Navigating challenges can be, well, challenging. Navigating challenges that are not run-of-the-mill, that don’t seem to arise for most people around you, can be isolating as well. And navigating challenges that stem from a difference can be especially isolating, particularly when there may be some stigma attached to the difference.

“Inspired by Ilona” is a series of panel discussions designed to make people feel less alone in difficult situations. The series is coordinated and sponsored by Larry and Nancy Fish Bravman of Fair Lawn. The series is in memory of their daughter Ilona Bravman, who lived with disabling spinal muscular atrophy and died in 2021, when she was 28 years old.

Ms.

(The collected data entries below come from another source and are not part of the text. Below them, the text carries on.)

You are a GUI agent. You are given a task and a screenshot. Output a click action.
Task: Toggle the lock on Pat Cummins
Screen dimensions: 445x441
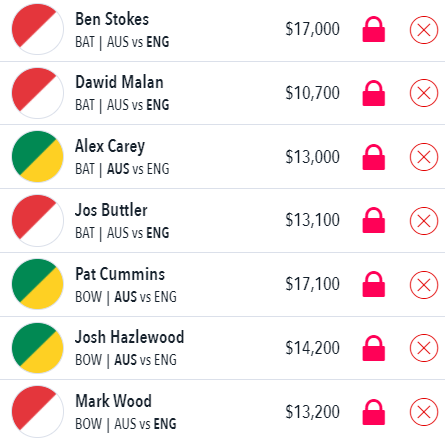point(374,284)
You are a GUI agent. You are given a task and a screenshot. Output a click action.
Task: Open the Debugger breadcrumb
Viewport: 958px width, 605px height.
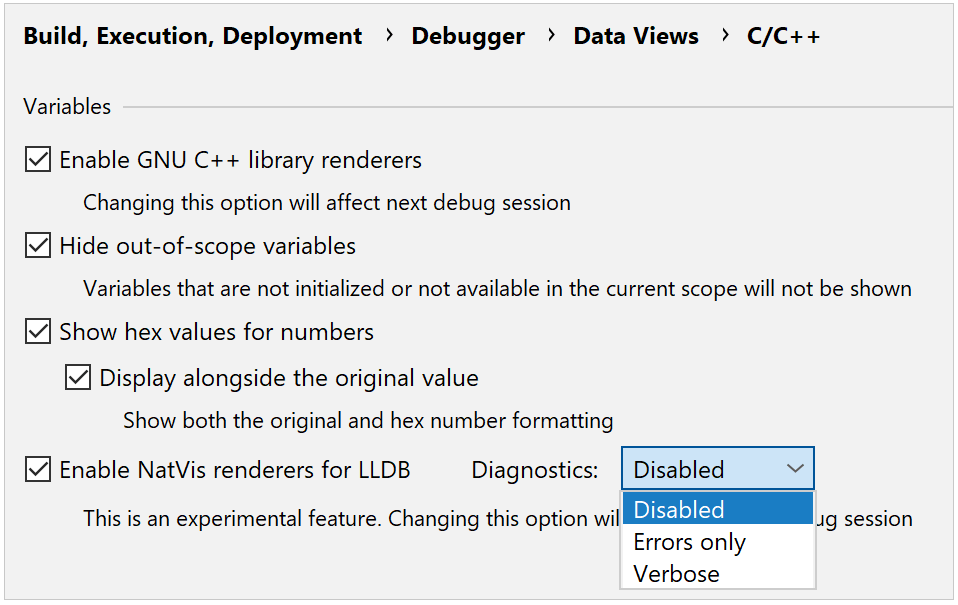[468, 36]

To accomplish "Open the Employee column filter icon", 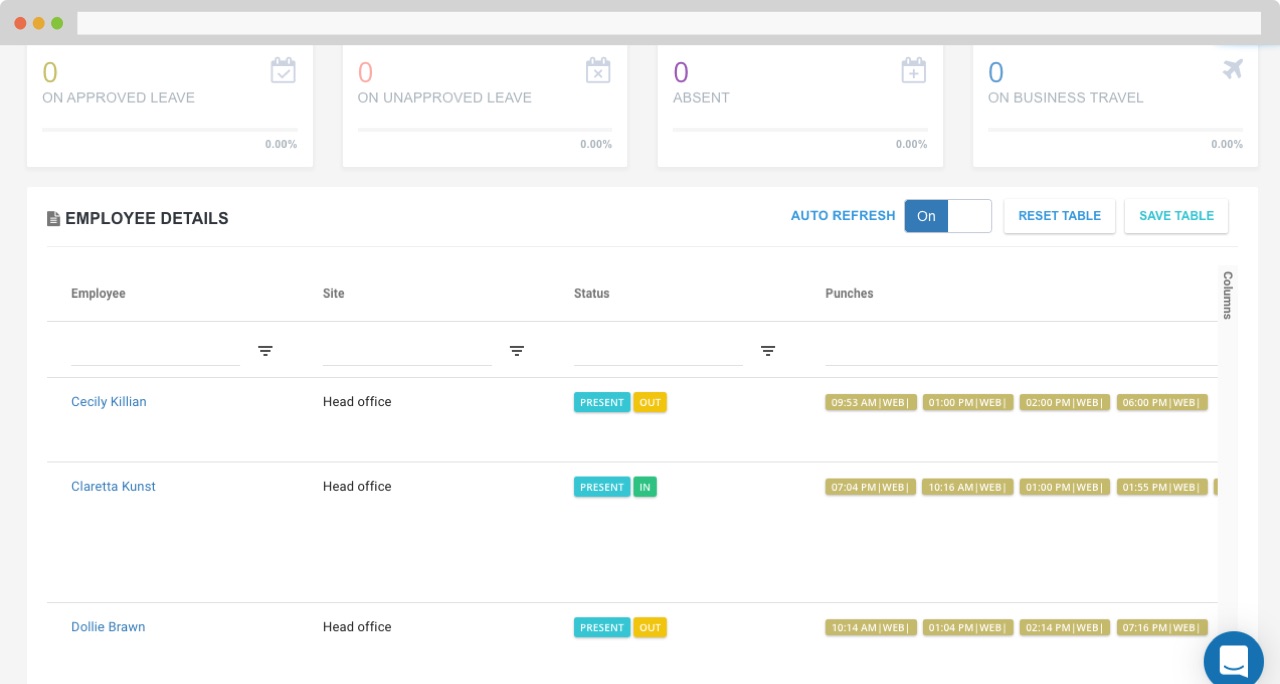I will click(265, 351).
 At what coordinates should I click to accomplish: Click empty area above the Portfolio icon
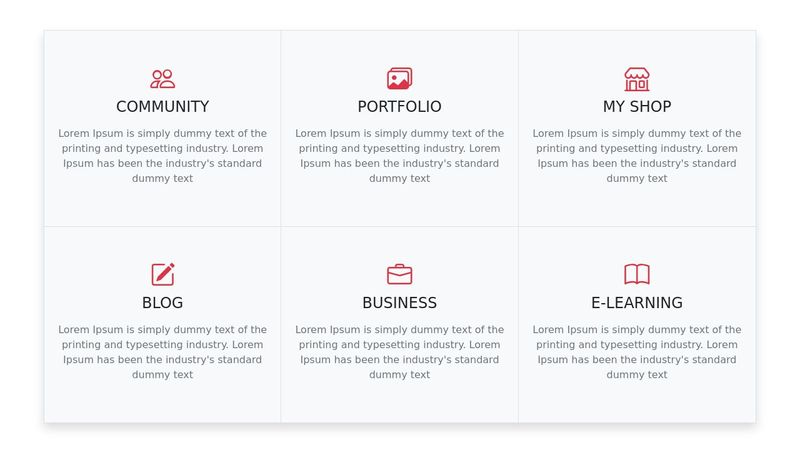click(399, 48)
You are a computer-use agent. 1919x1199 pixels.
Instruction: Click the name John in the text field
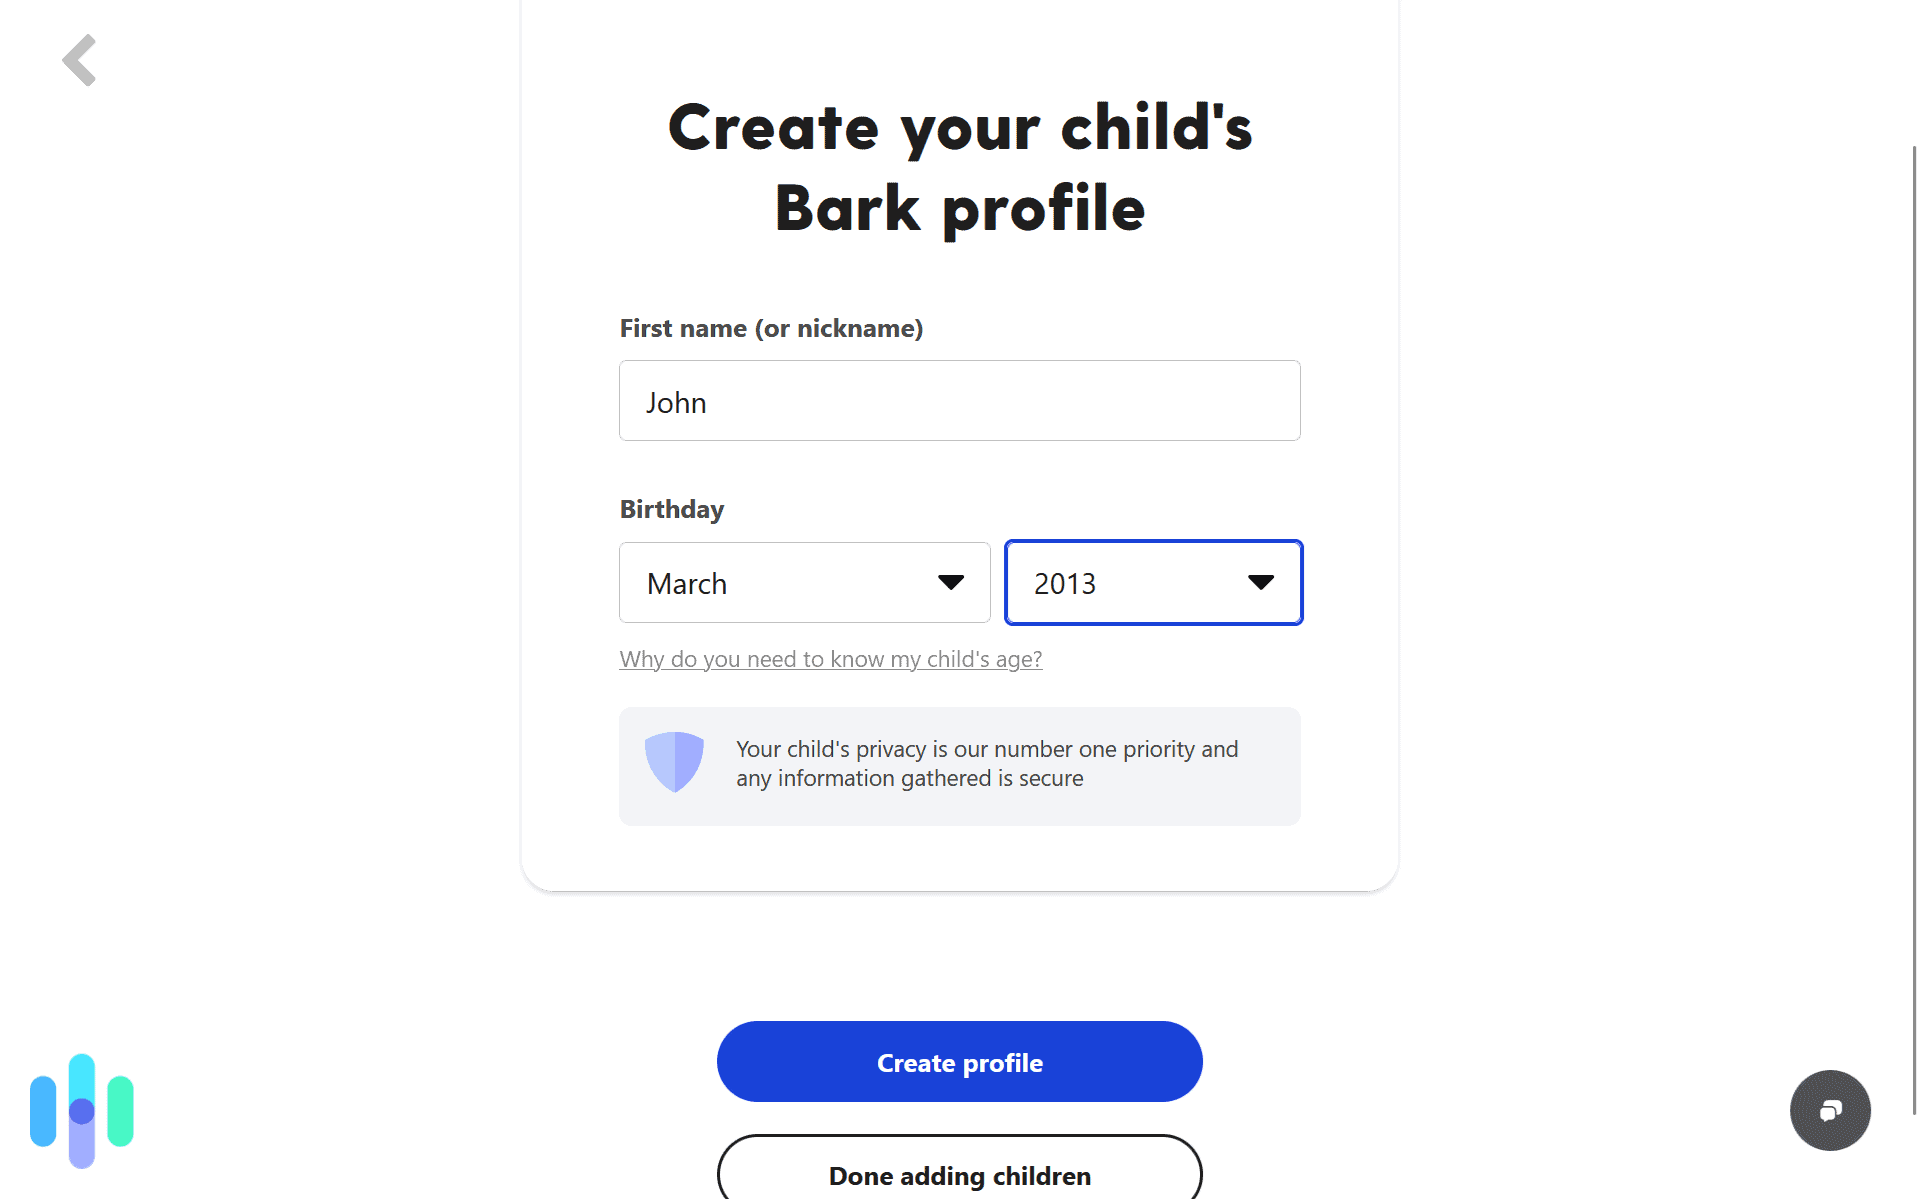[x=676, y=403]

Bravman described Ilona as vibrant and very bright; she was someone who did everything with joy and determination and inspired those around her.

The series explores different types of challenges. Earlier panels have focused on differences as disparate as physical disabilities and having a family member who chooses a different religious path or one who identifies as LGBTQ+. The next panel in the series is called “The Out-of-the-Box Child: Strategies for Successful Parenting” and will focus on ways of parenting children who have ADHD, anxiety, sensory motor issues, or learning or behavioral challenges. Dr. Rebecca Eliason, Shulamit Roth, and Michelle Goodman are the featured speakers; Congregation Shomrei Torah in Fair Lawn will host the panel on May 15. (See below.)

“‘Inspired by Ilona’ is about embracing differences and about learning to focus on people’s strengths,” Ms. Bravman said. “This program will give parents practical guidance on navigating in different settings and on recognizing and cultivating their child’s strengths.”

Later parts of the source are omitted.